La promesse d’une politique plus agressive au Japon fait dévisser le yen
L’«Abe trade» peut-il remplacer le «yen carry trade» d’avant 2008 ? Ce week-end, les Japonais ont accordé leur confiance au Parti libéral démocrate (PLD) de Shinzo Abe en créditant sa coalition de plus des deux tiers des sièges à la chambre basse. Le dirigeant, qui devrait prendre les rênes du gouvernement le 26 décembre, ne compte pas laisser retomber le soufflé qui a permis de faire plier le yen de 5% en un mois à 84,48 contre dollar hier matin, son plus faible niveau depuis avril 2011. Et de propulser l’indice Nikkei de 12% à son plus haut niveau depuis avril dernier.
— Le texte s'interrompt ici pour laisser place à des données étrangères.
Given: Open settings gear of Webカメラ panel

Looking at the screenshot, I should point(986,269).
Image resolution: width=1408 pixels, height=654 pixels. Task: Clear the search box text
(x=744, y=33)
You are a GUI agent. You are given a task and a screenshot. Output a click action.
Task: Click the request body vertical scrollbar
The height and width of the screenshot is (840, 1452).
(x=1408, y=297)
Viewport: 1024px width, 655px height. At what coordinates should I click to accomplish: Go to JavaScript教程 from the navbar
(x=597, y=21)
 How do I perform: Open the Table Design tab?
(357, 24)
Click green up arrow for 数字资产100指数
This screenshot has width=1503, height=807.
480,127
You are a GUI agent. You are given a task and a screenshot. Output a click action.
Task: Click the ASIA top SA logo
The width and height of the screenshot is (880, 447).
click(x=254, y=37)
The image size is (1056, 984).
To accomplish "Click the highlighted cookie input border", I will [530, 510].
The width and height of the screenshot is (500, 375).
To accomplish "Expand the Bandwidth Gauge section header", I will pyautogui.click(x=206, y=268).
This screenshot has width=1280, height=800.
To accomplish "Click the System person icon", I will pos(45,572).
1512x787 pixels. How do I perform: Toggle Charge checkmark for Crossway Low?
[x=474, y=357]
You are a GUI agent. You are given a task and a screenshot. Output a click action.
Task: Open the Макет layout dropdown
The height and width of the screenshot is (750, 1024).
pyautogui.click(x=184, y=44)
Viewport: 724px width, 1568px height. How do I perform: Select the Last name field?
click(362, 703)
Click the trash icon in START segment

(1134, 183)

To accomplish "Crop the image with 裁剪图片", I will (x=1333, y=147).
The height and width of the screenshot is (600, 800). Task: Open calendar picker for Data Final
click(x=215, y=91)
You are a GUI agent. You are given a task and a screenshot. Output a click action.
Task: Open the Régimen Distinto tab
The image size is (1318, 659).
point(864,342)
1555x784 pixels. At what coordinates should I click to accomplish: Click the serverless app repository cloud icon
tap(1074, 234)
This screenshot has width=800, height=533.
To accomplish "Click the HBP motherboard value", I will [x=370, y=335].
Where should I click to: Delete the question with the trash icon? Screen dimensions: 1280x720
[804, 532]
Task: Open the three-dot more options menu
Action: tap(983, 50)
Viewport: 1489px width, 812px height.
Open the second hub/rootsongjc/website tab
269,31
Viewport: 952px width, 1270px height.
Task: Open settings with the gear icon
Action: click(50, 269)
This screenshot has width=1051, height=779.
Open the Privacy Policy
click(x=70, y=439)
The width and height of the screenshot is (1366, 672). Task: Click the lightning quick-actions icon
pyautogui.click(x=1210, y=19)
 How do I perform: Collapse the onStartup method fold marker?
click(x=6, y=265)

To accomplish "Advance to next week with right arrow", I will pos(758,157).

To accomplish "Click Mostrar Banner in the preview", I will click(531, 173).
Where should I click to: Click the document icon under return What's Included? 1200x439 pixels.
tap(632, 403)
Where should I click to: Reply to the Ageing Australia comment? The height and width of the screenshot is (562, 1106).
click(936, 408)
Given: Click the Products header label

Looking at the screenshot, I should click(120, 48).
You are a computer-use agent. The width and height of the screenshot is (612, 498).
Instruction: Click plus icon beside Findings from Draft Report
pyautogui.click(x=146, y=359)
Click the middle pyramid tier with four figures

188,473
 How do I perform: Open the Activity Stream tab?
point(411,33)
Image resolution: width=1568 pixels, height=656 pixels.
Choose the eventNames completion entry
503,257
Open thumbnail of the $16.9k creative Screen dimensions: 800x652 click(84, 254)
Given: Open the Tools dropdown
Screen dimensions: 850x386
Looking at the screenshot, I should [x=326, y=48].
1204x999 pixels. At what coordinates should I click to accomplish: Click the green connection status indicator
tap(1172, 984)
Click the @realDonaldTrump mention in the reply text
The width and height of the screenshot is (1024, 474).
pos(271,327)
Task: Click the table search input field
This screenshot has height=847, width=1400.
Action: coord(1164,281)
Shinzo Abe a ainsi d’emblée mis la pression sur la BoJ. «Nous avons une cible d’inflation de 2% (…). Nous en rendrons la BoJ pleinement responsable. Alors, par le biais de cette politique monétaire incluant un assouplissement illimité, nous sortirons de la déflation, corrigerons la force du yen et augmenterons la compétitivité internationale du Japon». L’indice des prix à la consommation au Japon est légèrement inférieur à son niveau de 1993, alors que l’indice américain a progressé de 59% sur la période, selon le FMI.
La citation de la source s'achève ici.